How to Build a Strong Vulnerability Management Framework 

When HDOs set out to mitigate medical device vulnerabilities they often run into challenges when it comes to how to prioritize them. By building out a strong vulnerability management framework HDOs can determine which vulnerabilities to mitigate first, by focusing on the ones that matter most to their unique environment. This process begins with the following considerations for medical device vulnerability management :  

  1. Discover Devices: At the basis of any successful vulnerability management program is device discovery. You must first understand which devices are connected to your clinical environment before you are able to make proper risk-based decisions. This can be achieved by partnering with a healthcare cybersecurity solution that provides multiple, highly flexible discovery methods that can be mixed and matched to deliver full visibility in the manner best suited to your distinct needs. Armed with full asset discovery details — including asset type, model, device manufacturer, IP address, and device location — HDOs can effectively prioritize and manage their most critical vulnerabilities. 

  2. Identify Vulnerabilities: Once HDOs have successfully discovered all devices in their environment, they can then identify the vulnerabilities present. By correlating their device inventory with common vulnerabilities and exposures (CVEs) and other weaknesses they can then pinpoint vulnerabilities and uncover risk blind spots. 

  3. Prioritize Vulnerabilities: Finally, once devices are discovered and vulnerabilities are uncovered, HDOs can then prioritize their most important vulnerabilities based on which ones are — or are most likely to be — actively exploited. The most effective way to do this is through the Known Exploited Vulnerabilities (KEV) catalog and Exploit Prediction Scoring System (EPSS). By partnering with a healthcare cybersecurity solution provider that automatically enriches and assigns all vulnerabilities to priority groups based on the latest current and predicted exploitability indicators from KEV and EPSS, HDOs can more effectively, efficiently, and easily understand and prioritize the vulnerabilities that matter most to them.

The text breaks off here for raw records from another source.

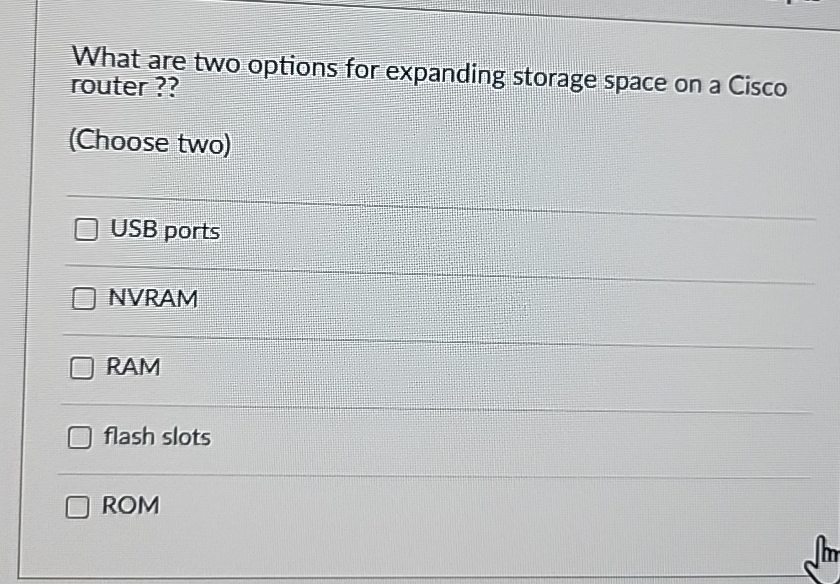Check the USB ports checkbox
This screenshot has width=840, height=584.
[x=84, y=230]
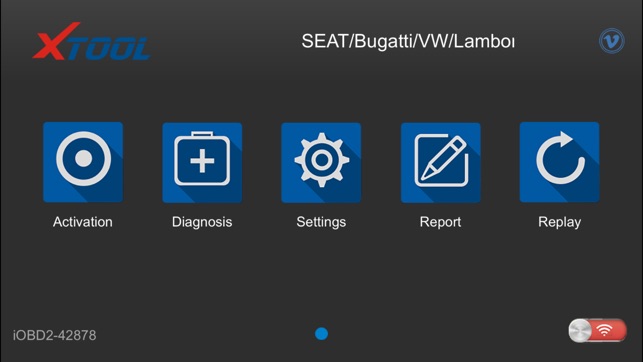Select the blue page indicator dot
The width and height of the screenshot is (643, 362).
click(322, 334)
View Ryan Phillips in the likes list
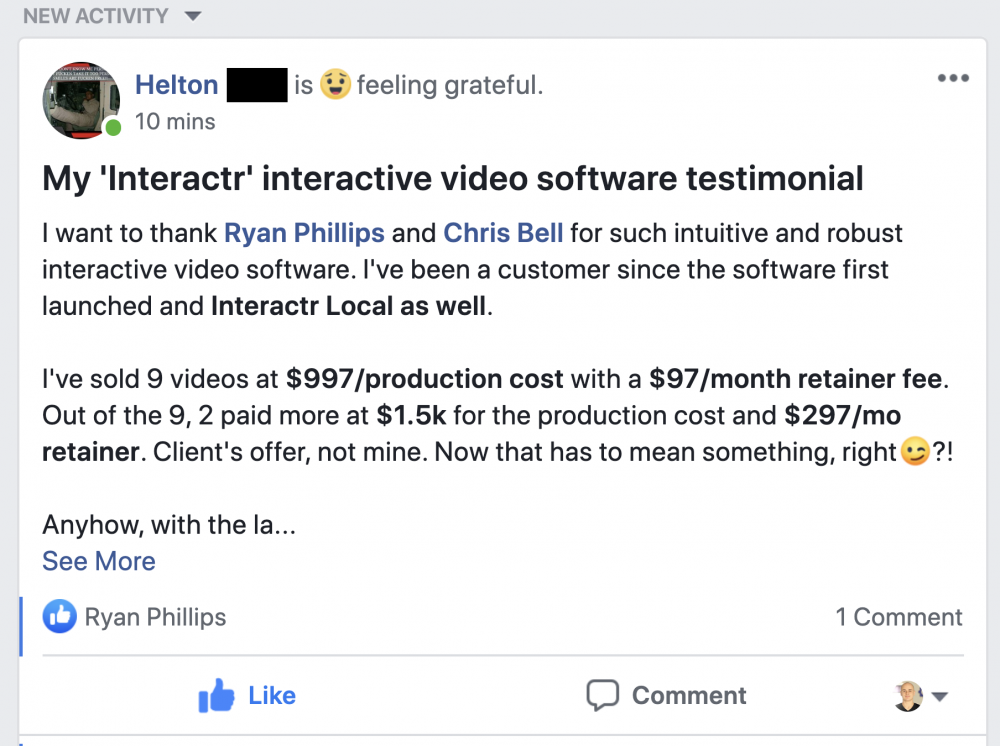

Healthcare organizations are faced with unique challenges when it comes to establishing a strong medical device vulnerability management program. As the global threat landscape continues to evolve, the steps we discussed today can help organizations cut through the noise associated with the vast quantity of medical device risk — and help them focus on prioritizing the most relevant risks in their environment. With an award-winning healthcare IoT solution, like Medigate by Claroty, HDOs can better understand their medical device risk posture, allocate their existing resources more efficiently to improve it, and accelerate their healthcare cybersecurity journey — no matter where they are now or where they want to be.